PARIS — Even if Novak Djokovic is tennis' man of the moment, there's a long, long way to go before he'd approach most of Roger Federer's many accomplishments.

So far to go, really, that it's not worth discussing.

Still, there is one area in which, as of Wednesday, the two men are equal: Djokovic was credited with his 41st consecutive victory — matching the best streak of Federer's career — when second-round opponent Victor Hanescu of Romania quit at the French Open because of a left leg injury.
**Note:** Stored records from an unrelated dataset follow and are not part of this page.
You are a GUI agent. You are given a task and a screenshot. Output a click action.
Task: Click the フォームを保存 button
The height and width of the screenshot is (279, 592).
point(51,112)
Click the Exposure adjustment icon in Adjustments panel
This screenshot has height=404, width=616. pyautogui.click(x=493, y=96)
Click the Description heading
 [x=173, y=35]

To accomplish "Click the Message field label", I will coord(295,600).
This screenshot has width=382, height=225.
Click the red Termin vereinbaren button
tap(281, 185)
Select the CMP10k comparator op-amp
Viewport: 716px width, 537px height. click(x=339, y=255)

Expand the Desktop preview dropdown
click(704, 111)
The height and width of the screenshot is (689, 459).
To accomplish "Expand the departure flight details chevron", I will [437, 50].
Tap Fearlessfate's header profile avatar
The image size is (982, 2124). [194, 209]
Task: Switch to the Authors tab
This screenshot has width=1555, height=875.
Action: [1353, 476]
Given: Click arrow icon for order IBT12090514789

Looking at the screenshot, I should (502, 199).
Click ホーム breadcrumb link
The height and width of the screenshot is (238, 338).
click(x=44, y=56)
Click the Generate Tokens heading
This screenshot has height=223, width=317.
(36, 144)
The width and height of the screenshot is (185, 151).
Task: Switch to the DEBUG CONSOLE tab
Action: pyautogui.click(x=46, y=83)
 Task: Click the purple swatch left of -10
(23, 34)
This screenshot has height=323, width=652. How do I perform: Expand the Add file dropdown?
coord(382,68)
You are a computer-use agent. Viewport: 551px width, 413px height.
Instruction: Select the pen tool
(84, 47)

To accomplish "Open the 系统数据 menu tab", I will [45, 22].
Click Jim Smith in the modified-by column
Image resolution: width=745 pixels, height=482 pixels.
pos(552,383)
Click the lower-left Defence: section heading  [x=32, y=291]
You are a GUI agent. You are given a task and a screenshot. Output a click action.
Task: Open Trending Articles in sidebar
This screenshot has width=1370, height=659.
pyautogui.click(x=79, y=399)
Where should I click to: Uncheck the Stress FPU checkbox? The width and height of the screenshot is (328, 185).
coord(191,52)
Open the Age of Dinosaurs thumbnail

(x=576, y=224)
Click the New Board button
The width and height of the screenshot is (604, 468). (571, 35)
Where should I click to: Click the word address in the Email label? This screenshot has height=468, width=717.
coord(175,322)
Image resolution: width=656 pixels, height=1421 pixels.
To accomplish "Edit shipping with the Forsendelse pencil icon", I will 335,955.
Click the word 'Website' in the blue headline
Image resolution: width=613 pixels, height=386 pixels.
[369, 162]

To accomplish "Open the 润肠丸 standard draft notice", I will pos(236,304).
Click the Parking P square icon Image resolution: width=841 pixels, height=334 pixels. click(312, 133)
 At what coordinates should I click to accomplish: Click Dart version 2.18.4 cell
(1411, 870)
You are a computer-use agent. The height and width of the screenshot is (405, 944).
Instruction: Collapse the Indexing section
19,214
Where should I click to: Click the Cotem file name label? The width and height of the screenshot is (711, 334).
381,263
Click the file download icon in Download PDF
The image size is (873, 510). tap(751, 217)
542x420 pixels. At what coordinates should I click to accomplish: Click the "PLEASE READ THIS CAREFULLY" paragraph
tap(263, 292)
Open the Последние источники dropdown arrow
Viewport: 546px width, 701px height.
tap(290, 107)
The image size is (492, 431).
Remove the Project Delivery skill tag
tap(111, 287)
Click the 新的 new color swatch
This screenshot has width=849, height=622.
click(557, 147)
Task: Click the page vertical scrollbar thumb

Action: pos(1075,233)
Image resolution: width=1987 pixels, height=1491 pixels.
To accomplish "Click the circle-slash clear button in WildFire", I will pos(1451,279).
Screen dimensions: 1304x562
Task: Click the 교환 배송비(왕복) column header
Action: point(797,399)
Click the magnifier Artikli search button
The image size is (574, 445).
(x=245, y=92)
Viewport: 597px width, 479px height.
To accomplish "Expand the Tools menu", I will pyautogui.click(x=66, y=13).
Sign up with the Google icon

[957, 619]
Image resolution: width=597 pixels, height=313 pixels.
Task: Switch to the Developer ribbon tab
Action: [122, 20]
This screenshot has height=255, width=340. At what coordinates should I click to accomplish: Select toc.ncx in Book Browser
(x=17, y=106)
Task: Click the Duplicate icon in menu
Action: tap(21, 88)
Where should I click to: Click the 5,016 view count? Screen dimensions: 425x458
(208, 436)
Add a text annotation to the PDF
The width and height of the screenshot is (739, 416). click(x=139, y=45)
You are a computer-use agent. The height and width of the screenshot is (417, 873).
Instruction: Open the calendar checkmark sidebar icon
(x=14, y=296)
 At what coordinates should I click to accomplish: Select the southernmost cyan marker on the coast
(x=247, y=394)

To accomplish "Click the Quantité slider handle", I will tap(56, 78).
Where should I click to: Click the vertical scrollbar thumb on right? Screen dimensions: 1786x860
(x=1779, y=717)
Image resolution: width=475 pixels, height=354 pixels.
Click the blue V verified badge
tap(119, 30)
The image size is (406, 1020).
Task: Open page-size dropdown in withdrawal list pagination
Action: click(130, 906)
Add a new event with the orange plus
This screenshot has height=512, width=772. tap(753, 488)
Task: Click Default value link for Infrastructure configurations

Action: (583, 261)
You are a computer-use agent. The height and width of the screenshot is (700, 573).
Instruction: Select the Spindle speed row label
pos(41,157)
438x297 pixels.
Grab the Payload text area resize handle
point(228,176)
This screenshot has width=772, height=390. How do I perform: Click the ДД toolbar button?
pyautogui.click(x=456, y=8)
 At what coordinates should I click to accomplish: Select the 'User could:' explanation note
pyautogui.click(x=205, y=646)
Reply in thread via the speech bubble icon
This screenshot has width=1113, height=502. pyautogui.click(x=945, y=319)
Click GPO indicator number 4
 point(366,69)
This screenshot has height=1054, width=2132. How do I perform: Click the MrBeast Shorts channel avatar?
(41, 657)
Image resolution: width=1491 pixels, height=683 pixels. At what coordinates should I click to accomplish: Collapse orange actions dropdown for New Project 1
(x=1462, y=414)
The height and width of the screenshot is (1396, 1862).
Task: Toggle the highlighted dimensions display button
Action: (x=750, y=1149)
Djokovic was serving at 6-4, 6-1, 2-3, 30-love when Hanescu decided to stop playing at Court Philippe Chatrier.

It was a far quieter and less theatrical ending than what transpired a few hours later on Court 1. Sabine Lisicki of Germany was bothered by dizziness and muscle cramps and was carried off on a stretcher, sobbing, after wasting a match point and a 5-2 lead in the third set of a 4-6, 7-5, 7-5 loss to two-time Grand Slam finalist Vera Zvonareva of Russia. Lisicki was treated by a trainer — including a blood-pressure check — during changeovers.

Also reaching the third round: No. 1 Caroline Wozniacki of Denmark, past champions Francesca Schiavone of Italy and Svetlana Kuznetsova of Russia, 2010 runner-up Sam Stosur of Australia, and unseeded Bethanie Mattek-Sands of the United States.

Men's winners included No. 3 Federer, No. 7 David Ferrer of Spain, and three Frenchmen: No. 9 Gael Monfils, No. 13 Richard Gasquet and No. 17 Jo-Wilfried Tsonga.

Federer improved his career second-round mark at Grand Slam tournaments to 42-0 by beating Maxime Teixeira 6-3, 6-0, 6-2. Teixeira is ranked 181st and never had played a tour-level match until winning in the first round Sunday.

Federer, who counts the 2009 French Open among his record 16 Grand Slam titles, knows what it's like to be the inexperienced kid across the net from one of the game's greats. Back on Oct. 6, 1998, Federer played his sixth career match against Andre Agassi at Basel, Switzerland, and lost 6-3, 6-2.